リバーシングとは、なめらかに流れるような呼吸を長時間、休みなく、途切れることなく持続させる呼吸法である。決して息を止めず、間をおかず、吸気がそのまま呼気につながっていき、呼気もまた一瞬も間をおかず、そのまま吸気につなげていく。吸い込んで吐くという呼吸の動きが交互につながって入息と出息がなめらかな波動を描いて続いていく、そこに呼吸とエネルギーが連動してくる。深くて速い呼吸をするとそれだけ吸う酸素の量が増える。体内に酸素が増えれば増えるほど、ますます生き生きとして、それだけ動物的になる。動物たちは生き生きとしているが、人間は生きているのか死んでいるのかわからない、再び動物にならなければならない。そうしたときはじめて我々の中により高次のものが展開してくる可能性が生まれる。血液中に酸素が増せば増すほど、それだけ細胞の中のエネルギーも増大し、からだの細胞はそれだけ生き生きしてくる。このように酸素を得ることは体内に電気を生じさせ、この電気が生体エネルギーとして流れ出すのである。体内に電気が生じると、自分の内側深くに、自分自身を越えて進んでいくことができ、その電気は内部で働く。からだには独自の電源がいくつかあり、呼吸を増やし酸素を増やしてその電源が入れば、生体エネルギーは流れ始める。そして、ますます多くのエネルギーが体内を流れ、自分自身で肉体を感じることが少なくなってくる。するとだんだんエネルギーとしての自分を感じはじめ、物質としては感じなくなってくる。

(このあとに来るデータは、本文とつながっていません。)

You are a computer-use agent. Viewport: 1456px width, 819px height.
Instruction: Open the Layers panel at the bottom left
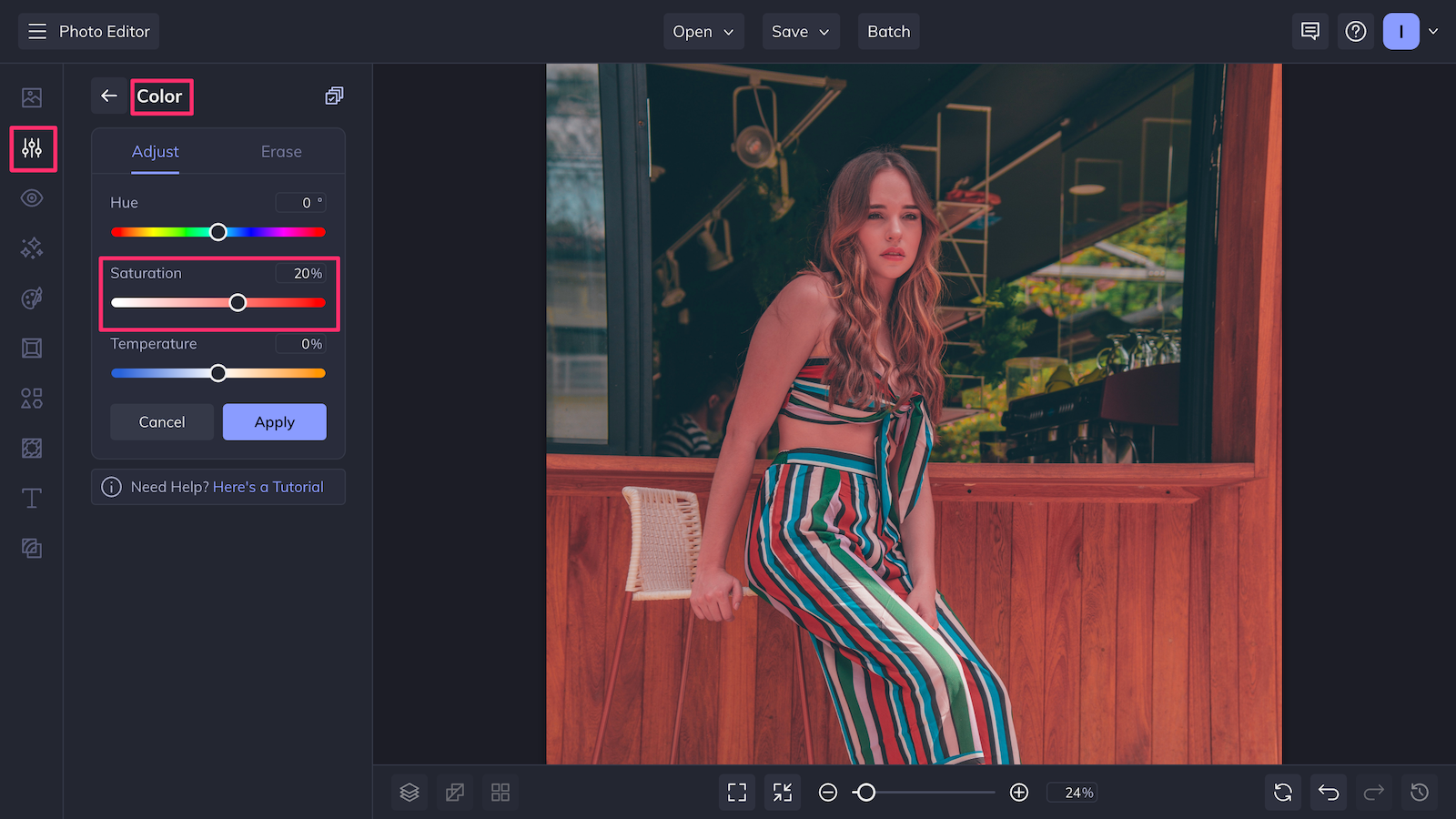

このようにリバーシングの呼吸に入っていくと、実にさまざまな変化があらわれてくる。手や顔、足などに温かくうずくような感覚をおぼえ、それが気持ちよく全身にひろがっていき、あるいは、脈うつようなうずきが徐々に強まり、通常はじめは手、次に顔、足そしてほかの箇所でも筋肉がけいれんを起こし、激痛を伴う場合もある。気が遠くなり、頭がクラクラして、集中力を保てなくなるかも知れない。ほとんど呼吸が止まってしまい、息をするのに大きな努力を要する時間が長く続くかも知れない。吐き気、呼吸困難、筋肉の震えが生じ、体温が極端に上下することも起こる。からだのどこか、それ以前に怪我や損傷を受けていたりして調子がよくないと感じていた部分があると、リバーシングによる呼吸をしている間、そこが過敏になり、より感覚的に捉えることができる。

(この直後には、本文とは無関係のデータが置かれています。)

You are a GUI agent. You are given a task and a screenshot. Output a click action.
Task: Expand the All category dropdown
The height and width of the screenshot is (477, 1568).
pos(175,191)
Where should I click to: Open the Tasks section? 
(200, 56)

また自分の出生時のことを驚くべき明瞭さで想い出す人もいれば、胎児として子宮にいた頃を含め、過去の記憶が次々によみがえる人もいる。それは視覚的イメージとしてやってきたり、あるいは現在の肉体が実際にそのように動いて、はっきり表現したりする。そしてどの人も非常に強烈に何かを「感じる」ことは確実である。悲しみ、恥ずかしさ、怒り、不安、コントロールを失った感じ、無防備になった感じ、無力感、純然たる恐怖、そんな感情が波のように押し寄せてきて、今にも圧倒され、のみ込まれてしまいそうになる。つまり、リバーシングを続けていくと、例外なく感情が解き放たれてくる。